Dataset entries:
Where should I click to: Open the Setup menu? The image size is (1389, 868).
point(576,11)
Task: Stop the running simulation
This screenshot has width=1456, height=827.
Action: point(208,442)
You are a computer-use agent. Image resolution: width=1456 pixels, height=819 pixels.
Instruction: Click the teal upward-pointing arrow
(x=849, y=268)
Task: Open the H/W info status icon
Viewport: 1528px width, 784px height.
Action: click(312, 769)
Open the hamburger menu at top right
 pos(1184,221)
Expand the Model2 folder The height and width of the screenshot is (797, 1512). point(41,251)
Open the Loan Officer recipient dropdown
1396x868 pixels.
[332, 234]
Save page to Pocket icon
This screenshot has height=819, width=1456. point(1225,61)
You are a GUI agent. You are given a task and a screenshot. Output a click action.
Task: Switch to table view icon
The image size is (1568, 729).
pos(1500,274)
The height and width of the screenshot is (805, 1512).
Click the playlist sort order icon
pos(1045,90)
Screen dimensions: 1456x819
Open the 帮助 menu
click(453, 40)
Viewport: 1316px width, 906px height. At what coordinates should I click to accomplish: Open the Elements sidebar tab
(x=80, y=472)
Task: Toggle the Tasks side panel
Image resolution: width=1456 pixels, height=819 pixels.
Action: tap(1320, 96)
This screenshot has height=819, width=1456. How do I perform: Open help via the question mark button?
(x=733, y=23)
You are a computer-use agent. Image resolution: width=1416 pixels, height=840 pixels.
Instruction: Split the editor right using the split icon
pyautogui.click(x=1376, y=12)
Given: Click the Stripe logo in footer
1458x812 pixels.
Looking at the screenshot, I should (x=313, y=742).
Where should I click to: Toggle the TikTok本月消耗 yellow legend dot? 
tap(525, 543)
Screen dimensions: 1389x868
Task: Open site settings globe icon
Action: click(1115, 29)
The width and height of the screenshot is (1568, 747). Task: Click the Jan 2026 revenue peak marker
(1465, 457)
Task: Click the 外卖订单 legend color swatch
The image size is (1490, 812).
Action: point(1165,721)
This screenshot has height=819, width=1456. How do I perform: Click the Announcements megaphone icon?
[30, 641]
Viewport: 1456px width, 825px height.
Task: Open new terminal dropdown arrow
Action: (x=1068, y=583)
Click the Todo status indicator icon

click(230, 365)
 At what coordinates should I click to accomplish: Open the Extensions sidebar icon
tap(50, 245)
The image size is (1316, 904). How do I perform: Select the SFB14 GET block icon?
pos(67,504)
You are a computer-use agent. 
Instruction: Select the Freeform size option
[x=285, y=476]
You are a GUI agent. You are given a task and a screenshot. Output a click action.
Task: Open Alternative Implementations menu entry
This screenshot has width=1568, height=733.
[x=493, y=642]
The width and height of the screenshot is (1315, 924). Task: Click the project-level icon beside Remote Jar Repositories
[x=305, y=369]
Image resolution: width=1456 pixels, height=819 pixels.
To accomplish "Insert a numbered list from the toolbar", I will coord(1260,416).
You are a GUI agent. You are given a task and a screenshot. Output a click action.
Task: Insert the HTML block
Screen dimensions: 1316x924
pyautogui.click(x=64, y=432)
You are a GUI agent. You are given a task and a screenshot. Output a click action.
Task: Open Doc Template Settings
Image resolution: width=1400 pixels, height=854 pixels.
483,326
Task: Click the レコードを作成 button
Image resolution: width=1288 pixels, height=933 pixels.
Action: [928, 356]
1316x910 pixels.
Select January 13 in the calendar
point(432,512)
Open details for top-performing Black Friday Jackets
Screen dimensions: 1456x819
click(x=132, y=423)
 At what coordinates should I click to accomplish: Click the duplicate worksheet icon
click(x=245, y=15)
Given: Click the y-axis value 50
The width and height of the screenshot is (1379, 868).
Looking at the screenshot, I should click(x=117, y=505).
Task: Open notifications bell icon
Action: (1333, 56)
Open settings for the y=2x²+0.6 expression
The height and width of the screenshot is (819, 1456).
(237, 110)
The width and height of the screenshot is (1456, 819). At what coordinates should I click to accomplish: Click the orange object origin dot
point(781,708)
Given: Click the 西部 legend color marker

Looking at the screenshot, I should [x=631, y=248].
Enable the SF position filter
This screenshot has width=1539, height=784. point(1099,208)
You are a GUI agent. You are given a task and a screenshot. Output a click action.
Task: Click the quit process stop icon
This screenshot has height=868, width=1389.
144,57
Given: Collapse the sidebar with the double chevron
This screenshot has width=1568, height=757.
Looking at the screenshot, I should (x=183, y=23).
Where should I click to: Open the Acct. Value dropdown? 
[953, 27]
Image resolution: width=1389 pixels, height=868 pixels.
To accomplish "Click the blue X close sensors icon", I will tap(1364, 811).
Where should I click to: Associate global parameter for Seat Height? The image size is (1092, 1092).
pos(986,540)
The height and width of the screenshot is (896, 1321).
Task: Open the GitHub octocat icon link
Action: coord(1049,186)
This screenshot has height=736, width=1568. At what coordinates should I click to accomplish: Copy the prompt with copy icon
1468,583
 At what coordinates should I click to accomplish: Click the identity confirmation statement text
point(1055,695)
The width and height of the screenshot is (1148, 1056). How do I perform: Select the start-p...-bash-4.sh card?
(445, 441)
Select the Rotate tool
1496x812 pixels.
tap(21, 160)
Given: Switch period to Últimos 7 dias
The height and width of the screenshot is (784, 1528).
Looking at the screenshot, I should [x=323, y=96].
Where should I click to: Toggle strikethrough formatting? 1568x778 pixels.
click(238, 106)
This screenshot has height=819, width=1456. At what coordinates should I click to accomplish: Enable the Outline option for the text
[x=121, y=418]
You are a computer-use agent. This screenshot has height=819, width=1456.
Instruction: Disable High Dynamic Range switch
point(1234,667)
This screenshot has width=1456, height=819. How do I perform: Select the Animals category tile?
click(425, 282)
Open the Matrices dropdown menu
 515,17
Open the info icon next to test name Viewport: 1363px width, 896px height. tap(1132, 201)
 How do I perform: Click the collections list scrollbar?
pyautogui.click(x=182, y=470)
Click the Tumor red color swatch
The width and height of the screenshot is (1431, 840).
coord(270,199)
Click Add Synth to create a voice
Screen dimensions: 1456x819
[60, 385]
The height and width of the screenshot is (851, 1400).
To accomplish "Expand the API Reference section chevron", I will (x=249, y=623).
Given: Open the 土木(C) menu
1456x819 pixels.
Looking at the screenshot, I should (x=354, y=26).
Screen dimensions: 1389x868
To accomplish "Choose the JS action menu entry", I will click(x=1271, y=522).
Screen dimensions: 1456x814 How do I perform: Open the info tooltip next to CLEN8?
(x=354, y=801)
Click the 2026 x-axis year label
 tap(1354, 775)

- **WHAT YOU SHOULD DO**:
Write all of the records out again exactly.

- **WRITTEN SOLUTION**:
Where should I click to: Open the Setup menu? The image size is (1389, 868).
point(576,11)
Task: Stop the running simulation
This screenshot has width=1456, height=827.
Action: point(208,442)
You are a computer-use agent. Image resolution: width=1456 pixels, height=819 pixels.
Instruction: Click the teal upward-pointing arrow
(x=849, y=268)
Task: Open the H/W info status icon
Viewport: 1528px width, 784px height.
Action: click(312, 769)
Open the hamburger menu at top right
 pos(1184,221)
Expand the Model2 folder The height and width of the screenshot is (797, 1512). point(41,251)
Open the Loan Officer recipient dropdown
1396x868 pixels.
[332, 234]
Save page to Pocket icon
This screenshot has height=819, width=1456. point(1225,61)
You are a GUI agent. You are given a task and a screenshot. Output a click action.
Task: Switch to table view icon
The image size is (1568, 729).
pos(1500,274)
The height and width of the screenshot is (805, 1512).
Click the playlist sort order icon
pos(1045,90)
Screen dimensions: 1456x819
Open the 帮助 menu
click(453, 40)
Viewport: 1316px width, 906px height. At what coordinates should I click to accomplish: Open the Elements sidebar tab
(x=80, y=472)
Task: Toggle the Tasks side panel
Image resolution: width=1456 pixels, height=819 pixels.
Action: tap(1320, 96)
This screenshot has height=819, width=1456. How do I perform: Open help via the question mark button?
(x=733, y=23)
You are a computer-use agent. Image resolution: width=1416 pixels, height=840 pixels.
Instruction: Split the editor right using the split icon
pyautogui.click(x=1376, y=12)
Given: Click the Stripe logo in footer
1458x812 pixels.
Looking at the screenshot, I should (x=313, y=742).
Where should I click to: Toggle the TikTok本月消耗 yellow legend dot? 
tap(525, 543)
Screen dimensions: 1389x868
Task: Open site settings globe icon
Action: click(1115, 29)
The width and height of the screenshot is (1568, 747). Task: Click the Jan 2026 revenue peak marker
(1465, 457)
Task: Click the 外卖订单 legend color swatch
The image size is (1490, 812).
Action: point(1165,721)
This screenshot has height=819, width=1456. How do I perform: Click the Announcements megaphone icon?
[30, 641]
Viewport: 1456px width, 825px height.
Task: Open new terminal dropdown arrow
Action: (x=1068, y=583)
Click the Todo status indicator icon

click(230, 365)
 At what coordinates should I click to accomplish: Open the Extensions sidebar icon
tap(50, 245)
The image size is (1316, 904). How do I perform: Select the SFB14 GET block icon?
pos(67,504)
You are a computer-use agent. 
Instruction: Select the Freeform size option
[x=285, y=476]
You are a GUI agent. You are given a task and a screenshot. Output a click action.
Task: Open Alternative Implementations menu entry
This screenshot has width=1568, height=733.
[x=493, y=642]
The width and height of the screenshot is (1315, 924). Task: Click the project-level icon beside Remote Jar Repositories
[x=305, y=369]
Image resolution: width=1456 pixels, height=819 pixels.
To accomplish "Insert a numbered list from the toolbar", I will coord(1260,416).
You are a GUI agent. You are given a task and a screenshot. Output a click action.
Task: Insert the HTML block
Screen dimensions: 1316x924
pyautogui.click(x=64, y=432)
You are a GUI agent. You are given a task and a screenshot. Output a click action.
Task: Open Doc Template Settings
Image resolution: width=1400 pixels, height=854 pixels.
483,326
Task: Click the レコードを作成 button
Image resolution: width=1288 pixels, height=933 pixels.
Action: [928, 356]
1316x910 pixels.
Select January 13 in the calendar
point(432,512)
Open details for top-performing Black Friday Jackets
Screen dimensions: 1456x819
click(x=132, y=423)
 At what coordinates should I click to accomplish: Click the duplicate worksheet icon
click(x=245, y=15)
Given: Click the y-axis value 50
The width and height of the screenshot is (1379, 868).
Looking at the screenshot, I should click(x=117, y=505).
Task: Open notifications bell icon
Action: (1333, 56)
Open settings for the y=2x²+0.6 expression
The height and width of the screenshot is (819, 1456).
(237, 110)
The width and height of the screenshot is (1456, 819). At what coordinates should I click to accomplish: Click the orange object origin dot
point(781,708)
Given: Click the 西部 legend color marker

Looking at the screenshot, I should [x=631, y=248].
Enable the SF position filter
This screenshot has width=1539, height=784. point(1099,208)
You are a GUI agent. You are given a task and a screenshot. Output a click action.
Task: Click the quit process stop icon
This screenshot has height=868, width=1389.
144,57
Given: Collapse the sidebar with the double chevron
This screenshot has width=1568, height=757.
Looking at the screenshot, I should (x=183, y=23).
Where should I click to: Open the Acct. Value dropdown? 
[953, 27]
Image resolution: width=1389 pixels, height=868 pixels.
To accomplish "Click the blue X close sensors icon", I will tap(1364, 811).
Where should I click to: Associate global parameter for Seat Height? The image size is (1092, 1092).
pos(986,540)
The height and width of the screenshot is (896, 1321).
Task: Open the GitHub octocat icon link
Action: coord(1049,186)
This screenshot has height=736, width=1568. At what coordinates should I click to accomplish: Copy the prompt with copy icon
1468,583
 At what coordinates should I click to accomplish: Click the identity confirmation statement text
point(1055,695)
The width and height of the screenshot is (1148, 1056). How do I perform: Select the start-p...-bash-4.sh card?
(445, 441)
Select the Rotate tool
1496x812 pixels.
tap(21, 160)
Given: Switch period to Últimos 7 dias
The height and width of the screenshot is (784, 1528).
Looking at the screenshot, I should [x=323, y=96].
Where should I click to: Toggle strikethrough formatting? 1568x778 pixels.
click(238, 106)
This screenshot has height=819, width=1456. At what coordinates should I click to accomplish: Enable the Outline option for the text
[x=121, y=418]
You are a computer-use agent. This screenshot has height=819, width=1456.
Instruction: Disable High Dynamic Range switch
point(1234,667)
This screenshot has width=1456, height=819. How do I perform: Select the Animals category tile?
click(425, 282)
Open the Matrices dropdown menu
 515,17
Open the info icon next to test name Viewport: 1363px width, 896px height. tap(1132, 201)
 How do I perform: Click the collections list scrollbar?
pyautogui.click(x=182, y=470)
Click the Tumor red color swatch
The width and height of the screenshot is (1431, 840).
coord(270,199)
Click Add Synth to create a voice
Screen dimensions: 1456x819
[60, 385]
The height and width of the screenshot is (851, 1400).
To accomplish "Expand the API Reference section chevron", I will (x=249, y=623).
Given: Open the 土木(C) menu
1456x819 pixels.
Looking at the screenshot, I should (x=354, y=26).
Screen dimensions: 1389x868
To accomplish "Choose the JS action menu entry", I will click(x=1271, y=522).
Screen dimensions: 1456x814 How do I perform: Open the info tooltip next to CLEN8?
(x=354, y=801)
Click the 2026 x-axis year label
 tap(1354, 775)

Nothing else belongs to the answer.